- [TEXT SEGMENT]
-- Begin --

Research & Commentary: President Obama’s Student Loan Executive Order

Published November 9, 2011

President Barack Obama announced in October 2011 he will issue an executive order changing the federal student loan system. His order will accelerate a plan Congress approved in 2010 capping loan payments at 10 percent of income above the poverty line, starting the cap in 2012 instead of 2014. Obama’s order also will direct the federal government to forgive all student debt 20 years after it was taken on, instead of the previous limit of 25 years.

Administration officials estimate these moves will lower loan payments for 1.6 million borrowers and make it easier for students to consolidate some federal loans. They say action was necessary to help students overburdened with college debt and unable to find jobs during the current poor economy, and to keep college in reach for more Americans so they can gain the credentials and skills necessary to flourish in the workforce.

Free-market advocates note data tying increased federal higher education subsidies and loan programs to massive increases in college costs since the 1980s as a prime reason the federal government should instead stop inflating the market. They also note the president’s unilateral actions only move up existing federal law and will, on average, reduce federal student loan payments less than $10 a month. Also, they explain, the president’s actions put taxpayers on the hook for students who default or have loans outstanding after 20 years, thus increasing federal expenditures and, ultimately, debt.

The following documents offer more information about Obama’s federal student loan executive order.

Student Loans Outstanding Will Exceed $1 Trillion This Year
The amount of student loans taken out in 2010 exceeded $1 billion, and in 2011 total student indebtedness will surpass $1 trillion, reports USA Today. Americans now owe more on student loans than on credit cards, and we are borrowing twice as much now for college as we were a decade ago, after adjusting for inflation. This debt will burden young people and force them to delay choices such as marriage and buying a home, analysts say.

Obama Using Education Issue as Political Sword
With Obama’s low approval ratings, high unemployment numbers, and stalled jobs bill in Congress, he has turned to executive orders in education to score political support, writes Michele McNeil in Education Week. He and Education Secretary Arne Duncan keep saying “we can’t wait” as they unilaterally waive No Child Left Behind and restructure student loans.

-- End --

- [BRIEF A]
Print the passage of the commentary on Obama's student loan order that opens with the words containing "The following documents" and closes with "home, analysts say.".
- [BRIEF B]
Answer these questions from the commentary on Obama's student loan order:
(i) Under the order, in what year will the cap on loan payments start?
(ii) How many borrowers do administration officials estimate will see lower loan payments?
(iii) According to USA Today, what amount will total student indebtedness surpass in 2011?

- [DATASET CONTENT]

-- Begin --

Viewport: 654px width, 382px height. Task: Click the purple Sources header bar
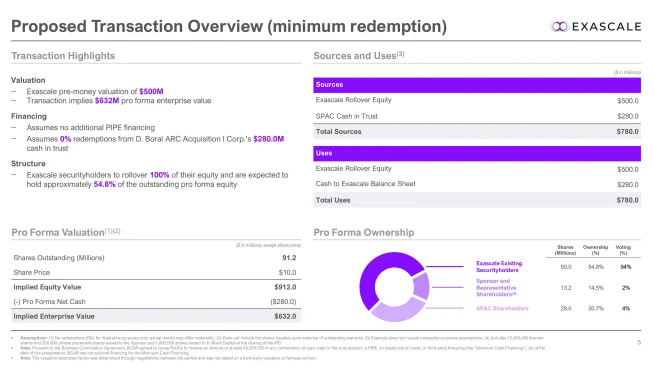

-- End --

- [WRITTEN SOLUTION A]
The following documents offer more information about Obama’s federal student loan executive order.

Student Loans Outstanding Will Exceed $1 Trillion This Year
The amount of student loans taken out in 2010 exceeded $1 billion, and in 2011 total student indebtedness will surpass $1 trillion, reports USA Today. Americans now owe more on student loans than on credit cards, and we are borrowing twice as much now for college as we were a decade ago, after adjusting for inflation. This debt will burden young people and force them to delay choices such as marriage and buying a home, analysts say.

- [WRITTEN SOLUTION B]
(i) 2012
(ii) 1.6 million
(iii) $1 trillion